◆ Texto:
Cidadão Kane, de Orson Welles, completa em 2013 72 anos de existência. Revi o filme na semana passada e constatei a sua plena atualidade. Parece que foi feito ontem. Não se pode imaginar o impacto na época de seu lançamento, porqueCidadão Kane lançou os postulados do cinema moderno, sendo o seu ponto de partida. A sua avant-première aconteceu no majestoso New York City, em Nova York, em 1 de maio de 1941, mas o filme somente foi lançado oficialmente nos Estados Unidos em 5 de setembro do mesmo ano, cinco meses depois. Por incrível que pareça, estreou antes no Brasil, em 16 de junho de 1941. Na França e em alguns países europeus, o lançamento de Cidadão Kane demorou cinco anos. Os franceses, por exemplo, tomaram conhecimento da obra-prima de Orson Welles em 1946, porque, durante a Segunda Guerra Mundial, houve a proibição da importação de filmes oriundos dos Estados Unidos. A coluna presta hoje homenagem a este grande momento da história do cinema.
Nas mais recentes pesquisas, para se saber qual o maior filme de todos os tempos (a recente da inglesa Empire, que escolheu O poderoso chefão, apenas registra opiniões de aficionados), Cidadão Kane (Citizen Kane, 1941), de Orson Welles, encontra-se sempre em honroso primeiro lugar. Qual o fascínio que exerce este filme através dos tempos, incapaz de ser tirado do topo de todas as listas? Estréia de Orson Welles no cinema, o qual, antes, somente fizera uma curta metragem, Citizen Kane é considerado o ponto de partida da linguagem do cinema contemporâneo. Havia "um" cinema antes de "Kane", e, "outro", renovado, depois deste filme.
Curiosamente, no entanto, lançado no Brasil em 1941, levou 15 anos sem ser apreciado, desaparecido das telas, até que uma iniciativa do crítico Antonio Moniz Viana, numa retrospectiva do cinema americano, colocou-o, de novo, à vista de uma nova geração, que o viu admirado, ou mesmo estupefato (como conta José Lino Grunewald em Um filme é um filme, antologia organizada por Ruy Castro e editada pela Companhia das Letras, de seus escritos na imprensa).
Em 1968, a revista Filme/Cultura (que está novamente em circulação), numa ampla enquete entre os críticos brasileiros, para eleger o melhor filme da história, lá estava Cidadão Kane como o mais cotado, o mais apreciado, em primeiríssimo lugar. O filme, que tem excelente cópia em DVD da Warner (há uma espúria, da Continental), permanece atual, vibrante, como se tivesse sido feito no ano em curso.
O filme começa no momento da morte de Charles Foster Kane, magnata de imprensa que Welles, segundo se conta, inspirou-se num verdadeiro e poderoso: William Randolph Hearst. Um cine-jornal, no estilo bombástico da época, March of time conta a vida dele desde o nascimento até o seu desenlace. De modo que a história, que se possa pensar encontrá-la durante o desenvolvimento da narrativa, já é dada em linhas gerais. Findo o filme de atualidades, que jornalistas estão a vê-lo, numa cabine da redação, e um deles, intrigado com a última palavra pronunciada por Kane no leito, "Rosebud", acha que precisa ser investigada. O que significaria "Rosebud"?

◆ Material fornecido:
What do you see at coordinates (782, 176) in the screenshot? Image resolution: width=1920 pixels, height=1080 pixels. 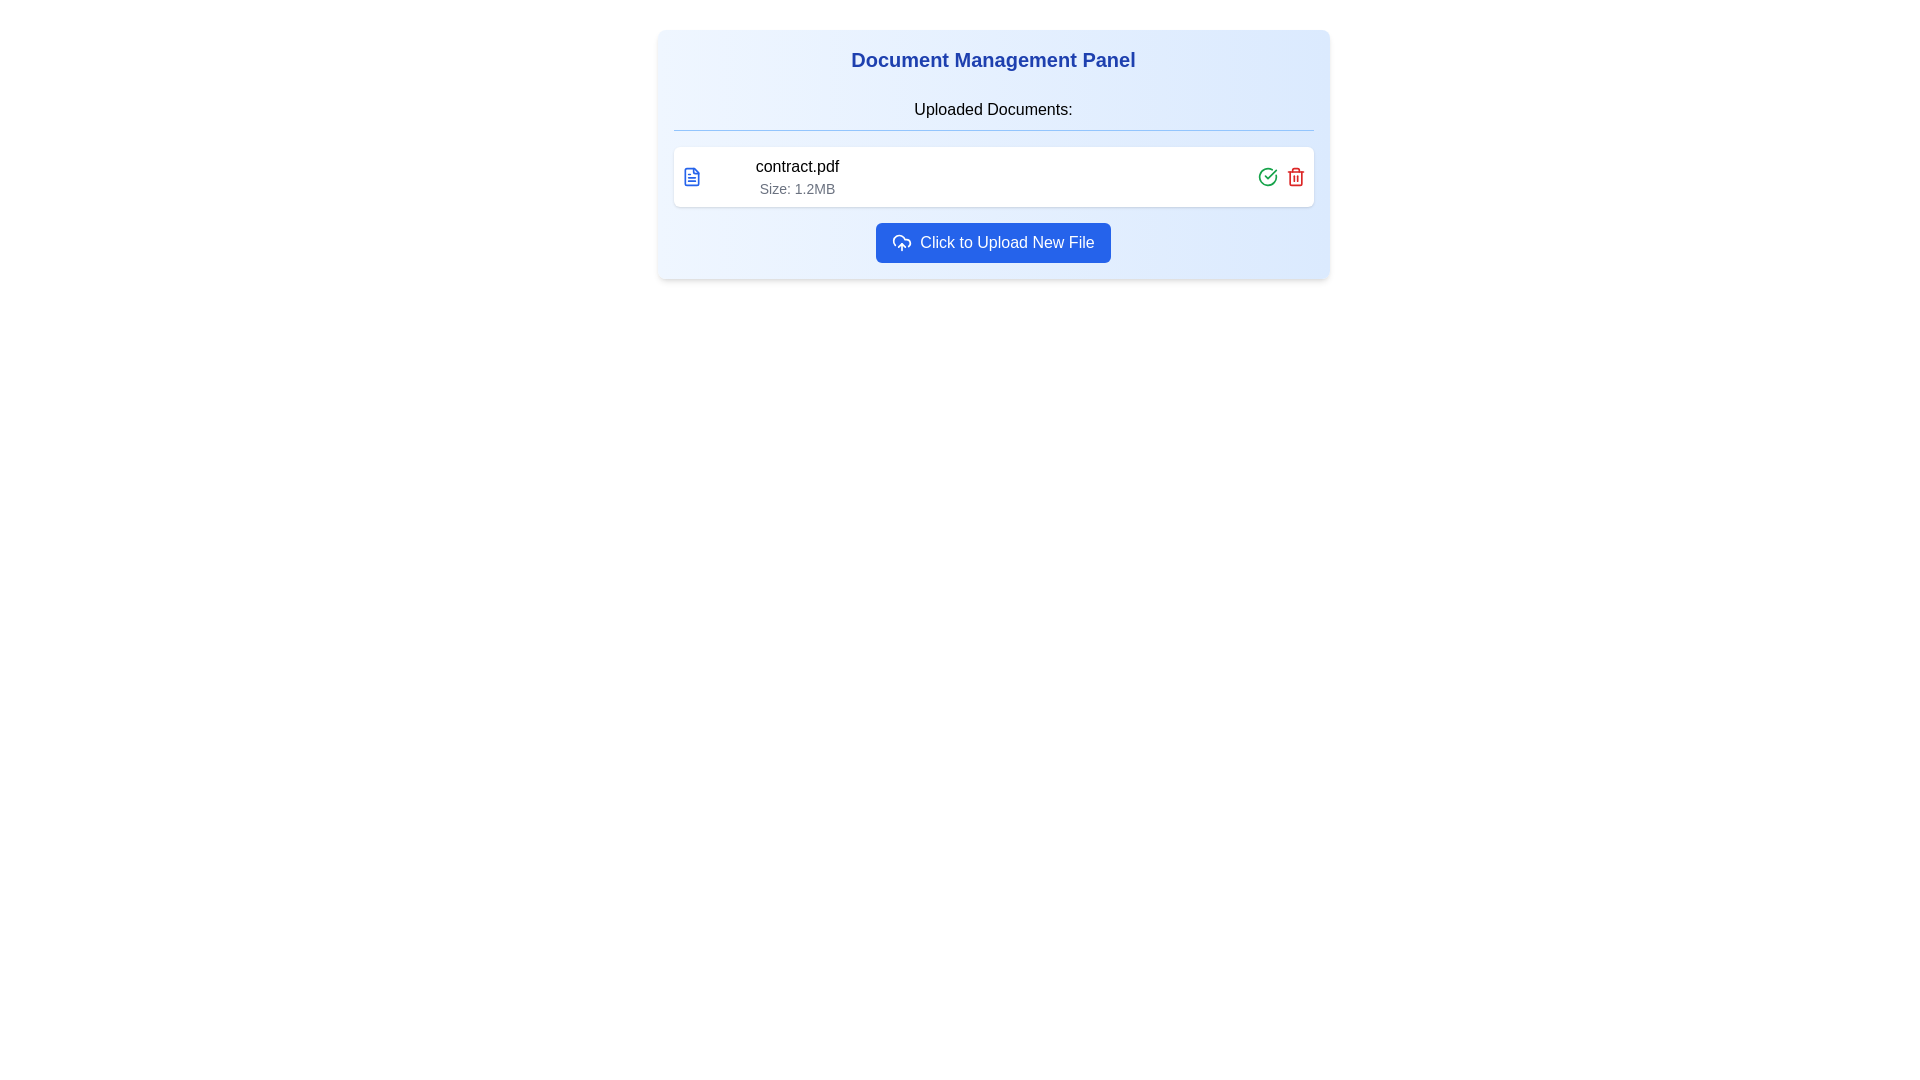 I see `file information displayed in the text element showing the name 'contract.pdf' and size 'Size: 1.2MB', which is the first element under 'Uploaded Documents:'` at bounding box center [782, 176].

◆ Tarefas propostas:
1. Responda, com base no texto sobre Cidadão Kane:
(a) Em que data o filme estreou no Brasil?
(b) Em que ano a revista Filme/Cultura realizou a enquete entre os críticos brasileiros?
(c) Qual foi a última palavra pronunciada por Kane no leito?
2. Digite novamente, sem nenhuma alteração, o trecho do texto sobre Cidadão Kane que vai de "Nas mais recentes" até "depois deste filme.".

◆ Resolução das tarefas:
1.
(a) Em 16 de junho de 1941.
(b) Em 1968.
(c) "Rosebud".

2.
Nas mais recentes pesquisas, para se saber qual o maior filme de todos os tempos (a recente da inglesa Empire, que escolheu O poderoso chefão, apenas registra opiniões de aficionados), Cidadão Kane (Citizen Kane, 1941), de Orson Welles, encontra-se sempre em honroso primeiro lugar. Qual o fascínio que exerce este filme através dos tempos, incapaz de ser tirado do topo de todas as listas? Estréia de Orson Welles no cinema, o qual, antes, somente fizera uma curta metragem, Citizen Kane é considerado o ponto de partida da linguagem do cinema contemporâneo. Havia "um" cinema antes de "Kane", e, "outro", renovado, depois deste filme.